EXERCISE BRIEF: Write out every item line from the one containing "Open the 活动 events menu" down to the one containing "pyautogui.click(x=1417, y=14)", both ends included, with no changes.

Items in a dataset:
>>>

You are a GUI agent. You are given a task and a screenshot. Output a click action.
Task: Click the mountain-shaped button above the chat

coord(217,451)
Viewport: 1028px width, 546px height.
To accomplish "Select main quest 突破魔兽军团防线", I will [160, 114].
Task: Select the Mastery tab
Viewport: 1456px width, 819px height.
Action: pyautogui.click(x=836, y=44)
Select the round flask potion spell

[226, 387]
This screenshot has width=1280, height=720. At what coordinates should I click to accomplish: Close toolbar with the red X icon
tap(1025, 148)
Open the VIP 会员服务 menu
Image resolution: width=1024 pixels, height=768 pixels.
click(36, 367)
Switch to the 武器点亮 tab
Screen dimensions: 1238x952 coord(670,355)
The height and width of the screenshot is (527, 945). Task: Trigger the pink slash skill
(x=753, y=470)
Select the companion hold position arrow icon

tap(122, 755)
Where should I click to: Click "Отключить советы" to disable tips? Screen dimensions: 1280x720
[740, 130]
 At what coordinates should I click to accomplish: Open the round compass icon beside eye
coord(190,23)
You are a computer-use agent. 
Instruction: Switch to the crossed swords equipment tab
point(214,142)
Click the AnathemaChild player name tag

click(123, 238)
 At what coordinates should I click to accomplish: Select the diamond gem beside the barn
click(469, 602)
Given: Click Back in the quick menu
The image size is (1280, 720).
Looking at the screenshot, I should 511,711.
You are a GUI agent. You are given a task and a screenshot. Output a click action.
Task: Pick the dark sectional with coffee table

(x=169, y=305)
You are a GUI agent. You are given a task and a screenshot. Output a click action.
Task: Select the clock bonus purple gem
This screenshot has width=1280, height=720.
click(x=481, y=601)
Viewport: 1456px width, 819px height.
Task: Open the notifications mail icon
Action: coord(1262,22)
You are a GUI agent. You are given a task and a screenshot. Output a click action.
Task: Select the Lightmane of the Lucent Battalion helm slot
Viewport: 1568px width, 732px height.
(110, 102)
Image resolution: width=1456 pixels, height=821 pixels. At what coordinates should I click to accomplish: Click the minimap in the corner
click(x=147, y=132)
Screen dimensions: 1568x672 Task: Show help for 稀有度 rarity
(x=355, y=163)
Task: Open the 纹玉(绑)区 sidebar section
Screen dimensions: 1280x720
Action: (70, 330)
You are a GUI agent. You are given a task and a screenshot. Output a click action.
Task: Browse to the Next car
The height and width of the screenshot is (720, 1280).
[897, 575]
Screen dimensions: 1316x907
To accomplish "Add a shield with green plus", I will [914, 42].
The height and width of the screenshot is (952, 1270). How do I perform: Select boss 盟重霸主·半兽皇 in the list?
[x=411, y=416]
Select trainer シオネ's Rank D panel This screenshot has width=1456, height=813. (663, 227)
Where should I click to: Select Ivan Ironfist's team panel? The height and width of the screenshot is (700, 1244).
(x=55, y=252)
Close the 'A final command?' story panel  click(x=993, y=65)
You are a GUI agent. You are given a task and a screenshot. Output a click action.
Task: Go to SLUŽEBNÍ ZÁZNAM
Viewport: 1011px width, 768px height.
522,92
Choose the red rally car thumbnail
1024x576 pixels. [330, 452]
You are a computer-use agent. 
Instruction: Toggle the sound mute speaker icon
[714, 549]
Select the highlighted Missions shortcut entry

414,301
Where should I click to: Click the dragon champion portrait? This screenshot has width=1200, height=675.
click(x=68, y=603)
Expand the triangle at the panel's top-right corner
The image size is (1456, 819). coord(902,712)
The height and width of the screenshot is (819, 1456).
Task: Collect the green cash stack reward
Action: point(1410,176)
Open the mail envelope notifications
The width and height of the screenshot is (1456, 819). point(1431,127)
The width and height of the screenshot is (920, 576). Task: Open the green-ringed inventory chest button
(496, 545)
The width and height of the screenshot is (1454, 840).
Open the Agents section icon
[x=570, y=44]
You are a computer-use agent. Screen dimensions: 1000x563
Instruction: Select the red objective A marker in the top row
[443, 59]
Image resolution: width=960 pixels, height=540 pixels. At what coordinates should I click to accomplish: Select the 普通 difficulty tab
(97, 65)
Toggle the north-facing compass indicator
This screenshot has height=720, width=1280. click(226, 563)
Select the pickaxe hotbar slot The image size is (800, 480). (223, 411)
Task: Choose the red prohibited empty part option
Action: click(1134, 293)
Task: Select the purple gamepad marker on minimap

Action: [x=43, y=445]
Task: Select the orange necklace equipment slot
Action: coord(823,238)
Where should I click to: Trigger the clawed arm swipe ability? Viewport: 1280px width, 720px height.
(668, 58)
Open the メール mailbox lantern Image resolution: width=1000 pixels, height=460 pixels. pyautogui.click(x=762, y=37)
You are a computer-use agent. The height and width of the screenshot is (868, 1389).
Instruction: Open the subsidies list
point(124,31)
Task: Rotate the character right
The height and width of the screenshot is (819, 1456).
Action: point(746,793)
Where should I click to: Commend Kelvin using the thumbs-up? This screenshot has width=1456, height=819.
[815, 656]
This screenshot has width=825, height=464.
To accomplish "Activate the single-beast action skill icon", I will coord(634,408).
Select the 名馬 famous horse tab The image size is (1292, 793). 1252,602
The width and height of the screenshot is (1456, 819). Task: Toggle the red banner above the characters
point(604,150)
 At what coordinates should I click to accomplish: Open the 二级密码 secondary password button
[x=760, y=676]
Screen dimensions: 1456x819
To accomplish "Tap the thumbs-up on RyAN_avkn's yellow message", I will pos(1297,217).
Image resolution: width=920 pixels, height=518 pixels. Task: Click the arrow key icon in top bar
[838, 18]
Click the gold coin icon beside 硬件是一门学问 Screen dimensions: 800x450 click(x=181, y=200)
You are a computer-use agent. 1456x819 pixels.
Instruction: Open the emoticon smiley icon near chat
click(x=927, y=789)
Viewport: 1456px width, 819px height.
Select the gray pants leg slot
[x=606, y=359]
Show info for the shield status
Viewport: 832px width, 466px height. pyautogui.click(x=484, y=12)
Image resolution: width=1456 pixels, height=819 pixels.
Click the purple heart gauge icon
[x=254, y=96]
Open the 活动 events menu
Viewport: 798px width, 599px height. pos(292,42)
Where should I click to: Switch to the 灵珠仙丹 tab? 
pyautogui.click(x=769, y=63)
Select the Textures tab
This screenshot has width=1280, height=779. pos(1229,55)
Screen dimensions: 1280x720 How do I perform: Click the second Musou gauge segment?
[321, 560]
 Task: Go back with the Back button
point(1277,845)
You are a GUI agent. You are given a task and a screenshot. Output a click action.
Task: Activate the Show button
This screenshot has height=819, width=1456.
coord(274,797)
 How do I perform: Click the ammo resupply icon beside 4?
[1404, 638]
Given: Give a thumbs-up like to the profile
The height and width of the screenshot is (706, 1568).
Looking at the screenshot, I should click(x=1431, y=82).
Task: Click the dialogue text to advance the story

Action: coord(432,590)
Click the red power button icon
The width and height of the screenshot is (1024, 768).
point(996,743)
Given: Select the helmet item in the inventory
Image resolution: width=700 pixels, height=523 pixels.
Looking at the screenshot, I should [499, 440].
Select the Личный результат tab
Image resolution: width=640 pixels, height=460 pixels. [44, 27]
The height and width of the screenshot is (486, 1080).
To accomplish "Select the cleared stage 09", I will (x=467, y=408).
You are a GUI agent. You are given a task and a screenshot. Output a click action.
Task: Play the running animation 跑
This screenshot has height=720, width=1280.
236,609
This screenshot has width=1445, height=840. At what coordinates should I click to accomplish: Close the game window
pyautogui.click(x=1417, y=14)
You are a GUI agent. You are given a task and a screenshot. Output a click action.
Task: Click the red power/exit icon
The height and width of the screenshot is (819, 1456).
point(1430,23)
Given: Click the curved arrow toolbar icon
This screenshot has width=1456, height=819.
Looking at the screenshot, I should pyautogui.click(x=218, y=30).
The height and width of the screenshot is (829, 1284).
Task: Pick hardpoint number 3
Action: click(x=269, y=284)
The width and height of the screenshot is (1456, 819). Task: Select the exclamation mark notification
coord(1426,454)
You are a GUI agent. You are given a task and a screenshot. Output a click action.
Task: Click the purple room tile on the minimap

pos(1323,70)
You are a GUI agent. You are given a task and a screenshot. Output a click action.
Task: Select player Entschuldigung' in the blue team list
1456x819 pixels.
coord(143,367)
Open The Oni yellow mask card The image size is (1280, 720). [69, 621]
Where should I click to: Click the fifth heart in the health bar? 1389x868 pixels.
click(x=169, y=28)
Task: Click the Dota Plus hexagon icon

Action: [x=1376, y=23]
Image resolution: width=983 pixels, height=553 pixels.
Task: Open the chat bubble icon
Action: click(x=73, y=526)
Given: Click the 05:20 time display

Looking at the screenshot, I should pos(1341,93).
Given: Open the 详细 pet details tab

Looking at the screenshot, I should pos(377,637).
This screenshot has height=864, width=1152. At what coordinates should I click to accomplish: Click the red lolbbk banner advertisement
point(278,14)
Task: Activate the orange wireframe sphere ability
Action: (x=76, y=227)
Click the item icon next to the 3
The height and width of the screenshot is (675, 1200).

<<<

FINAL ANSWER:
Open the 活动 events menu
Viewport: 798px width, 599px height. pos(292,42)
Where should I click to: Switch to the 灵珠仙丹 tab? 
pyautogui.click(x=769, y=63)
Select the Textures tab
This screenshot has width=1280, height=779. pos(1229,55)
Screen dimensions: 1280x720 How do I perform: Click the second Musou gauge segment?
[321, 560]
 Task: Go back with the Back button
point(1277,845)
You are a GUI agent. You are given a task and a screenshot. Output a click action.
Task: Activate the Show button
This screenshot has height=819, width=1456.
coord(274,797)
 How do I perform: Click the ammo resupply icon beside 4?
[1404, 638]
Given: Give a thumbs-up like to the profile
The height and width of the screenshot is (706, 1568).
Looking at the screenshot, I should click(x=1431, y=82).
Task: Click the dialogue text to advance the story

Action: coord(432,590)
Click the red power button icon
The width and height of the screenshot is (1024, 768).
point(996,743)
Given: Select the helmet item in the inventory
Image resolution: width=700 pixels, height=523 pixels.
Looking at the screenshot, I should [499, 440].
Select the Личный результат tab
Image resolution: width=640 pixels, height=460 pixels. [44, 27]
The height and width of the screenshot is (486, 1080).
To accomplish "Select the cleared stage 09", I will (x=467, y=408).
You are a GUI agent. You are given a task and a screenshot. Output a click action.
Task: Play the running animation 跑
This screenshot has height=720, width=1280.
236,609
This screenshot has width=1445, height=840. At what coordinates should I click to accomplish: Close the game window
pyautogui.click(x=1417, y=14)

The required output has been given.